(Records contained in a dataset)
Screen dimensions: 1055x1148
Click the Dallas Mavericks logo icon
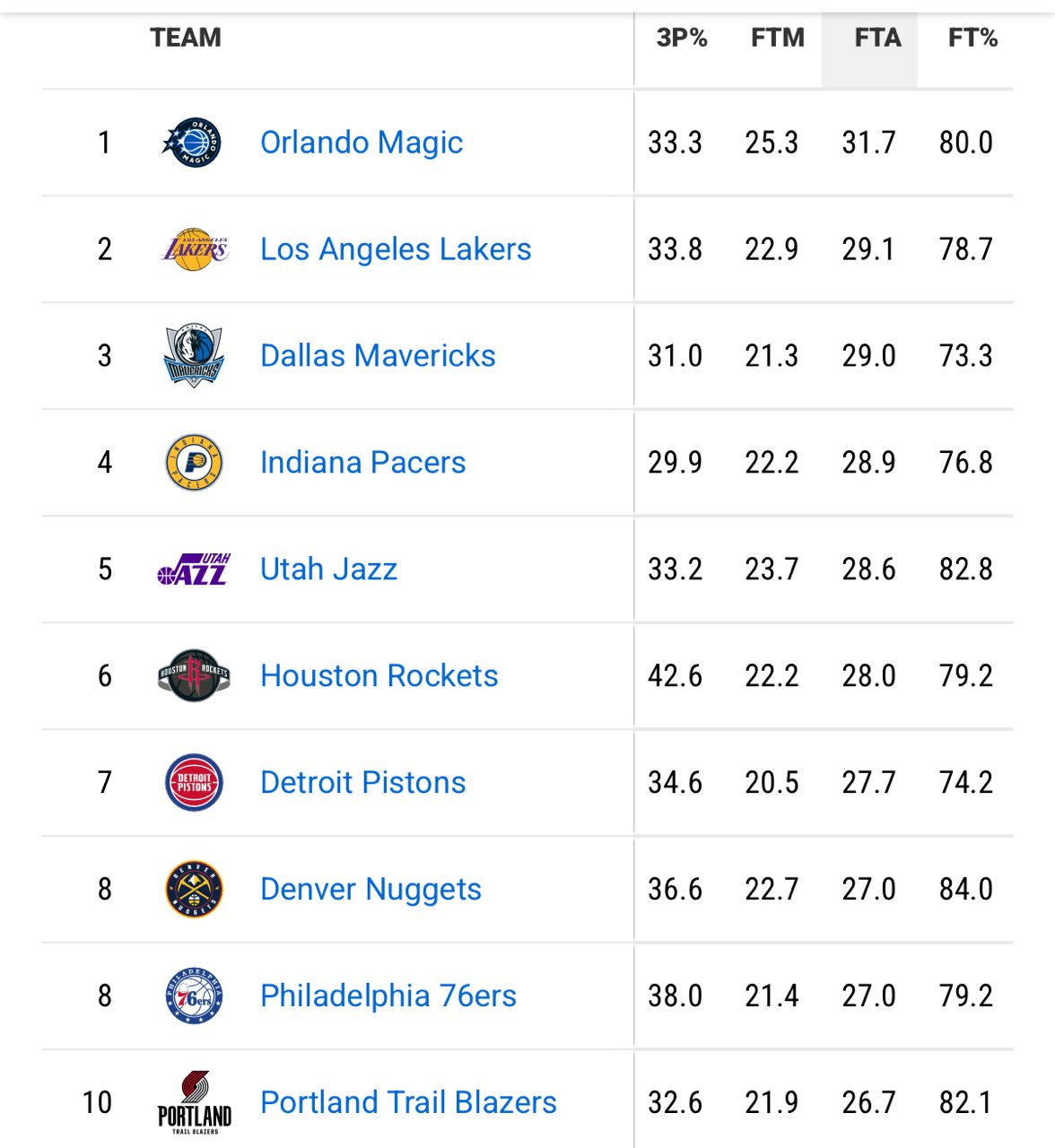pyautogui.click(x=194, y=356)
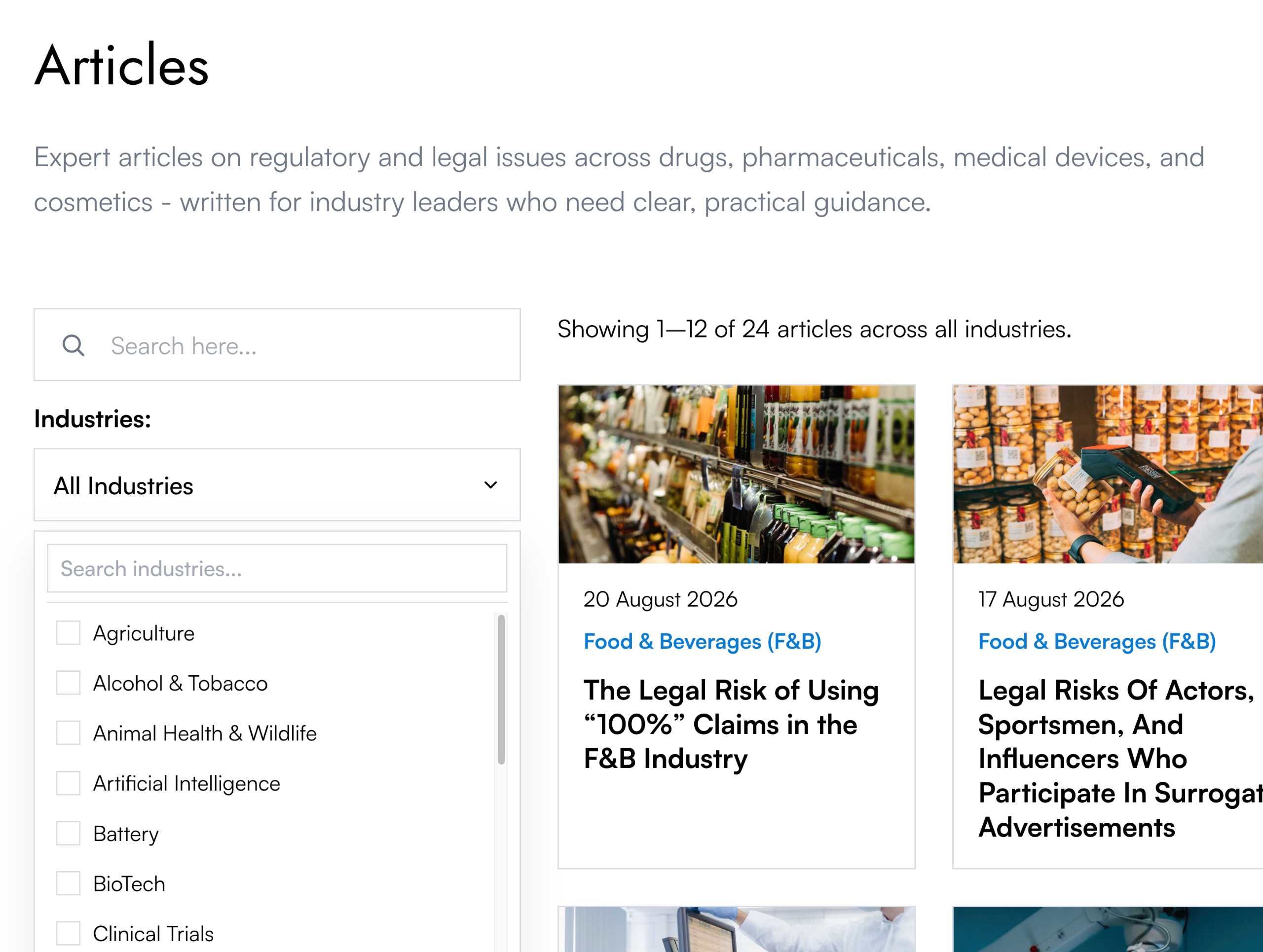Check the Agriculture checkbox
1263x952 pixels.
68,633
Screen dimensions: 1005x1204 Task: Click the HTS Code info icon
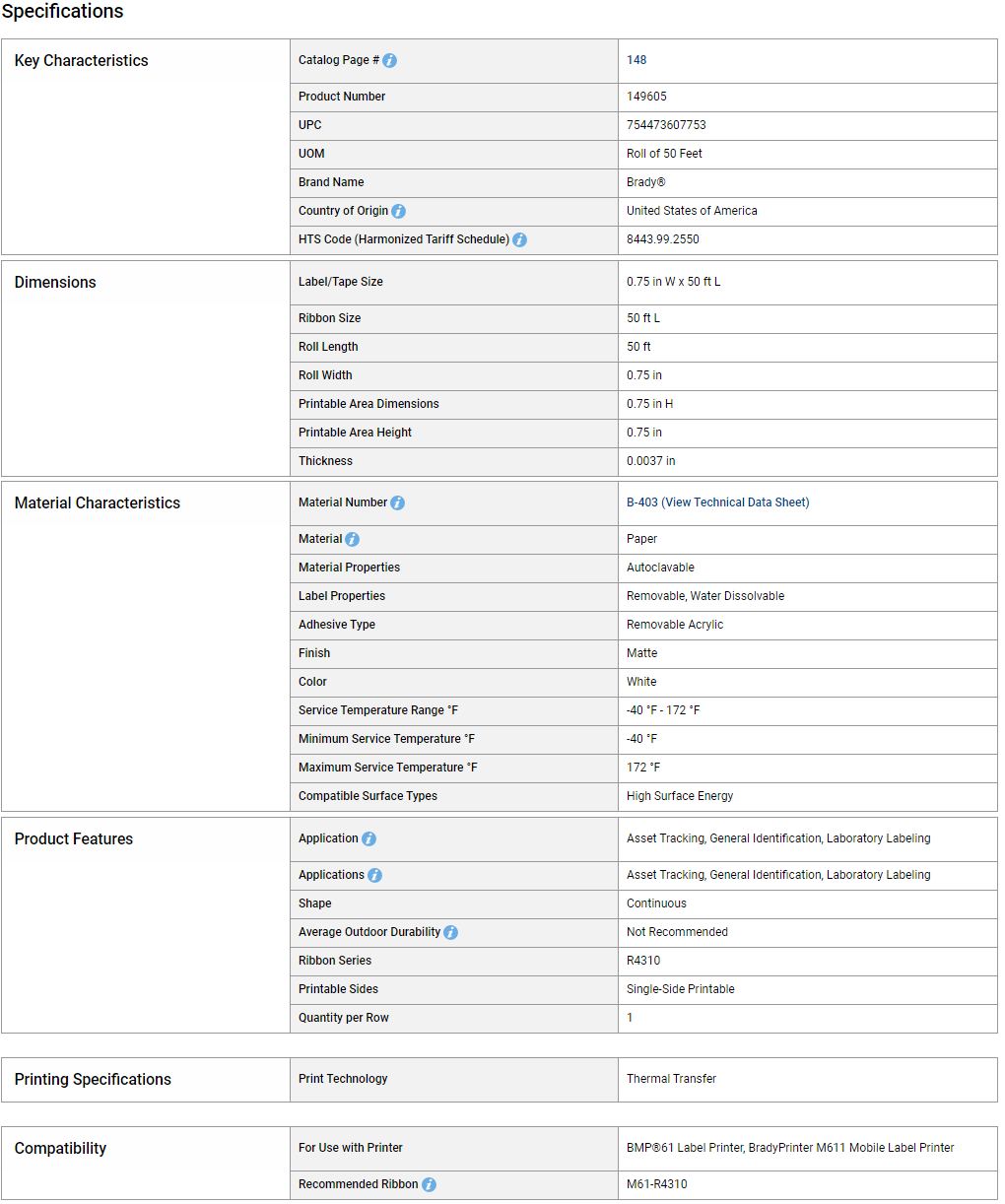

PROBLEM:
Every record above must be printed exactly, except for its images.

RESPONSE AREA:
Screen dimensions: 1055x1148
Click the Dallas Mavericks logo icon
pyautogui.click(x=194, y=356)
Check the Agriculture checkbox
1263x952 pixels.
68,633
Screen dimensions: 1005x1204 Task: Click the HTS Code info icon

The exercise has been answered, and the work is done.